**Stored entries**
^^^^^^^^

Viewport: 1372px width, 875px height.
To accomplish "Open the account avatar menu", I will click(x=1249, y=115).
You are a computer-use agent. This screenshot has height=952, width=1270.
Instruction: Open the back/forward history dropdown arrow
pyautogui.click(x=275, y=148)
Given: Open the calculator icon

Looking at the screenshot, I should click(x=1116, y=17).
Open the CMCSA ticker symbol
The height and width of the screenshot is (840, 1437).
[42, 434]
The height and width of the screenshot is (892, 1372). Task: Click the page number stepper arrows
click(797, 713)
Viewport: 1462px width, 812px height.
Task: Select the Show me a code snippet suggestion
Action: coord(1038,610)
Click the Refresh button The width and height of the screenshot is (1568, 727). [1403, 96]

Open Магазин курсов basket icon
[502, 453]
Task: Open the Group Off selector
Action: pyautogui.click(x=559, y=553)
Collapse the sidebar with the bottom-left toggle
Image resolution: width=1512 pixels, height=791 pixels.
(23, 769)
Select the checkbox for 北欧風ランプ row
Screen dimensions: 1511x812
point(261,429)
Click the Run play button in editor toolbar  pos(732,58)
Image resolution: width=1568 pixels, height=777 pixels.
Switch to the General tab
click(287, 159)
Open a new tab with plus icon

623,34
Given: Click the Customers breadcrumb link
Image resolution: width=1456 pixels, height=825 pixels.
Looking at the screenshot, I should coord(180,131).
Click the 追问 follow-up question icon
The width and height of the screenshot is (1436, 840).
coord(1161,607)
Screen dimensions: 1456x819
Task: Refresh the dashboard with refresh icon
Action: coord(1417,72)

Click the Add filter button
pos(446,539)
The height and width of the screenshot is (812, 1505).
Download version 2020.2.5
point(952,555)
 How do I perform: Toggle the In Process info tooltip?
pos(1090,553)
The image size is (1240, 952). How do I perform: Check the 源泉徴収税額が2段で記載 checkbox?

^^^^^^^^

**WORK TO COMPLETE**
The line with "Image resolution: width=1456", the last line of the data above, and every line between them should be duplicated exactly, with nothing else.

**RESULT OF THIS TASK**
Image resolution: width=1456 pixels, height=825 pixels.
Looking at the screenshot, I should coord(180,131).
Click the 追问 follow-up question icon
The width and height of the screenshot is (1436, 840).
coord(1161,607)
Screen dimensions: 1456x819
Task: Refresh the dashboard with refresh icon
Action: coord(1417,72)

Click the Add filter button
pos(446,539)
The height and width of the screenshot is (812, 1505).
Download version 2020.2.5
point(952,555)
 How do I perform: Toggle the In Process info tooltip?
pos(1090,553)
The image size is (1240, 952). How do I perform: Check the 源泉徴収税額が2段で記載 checkbox?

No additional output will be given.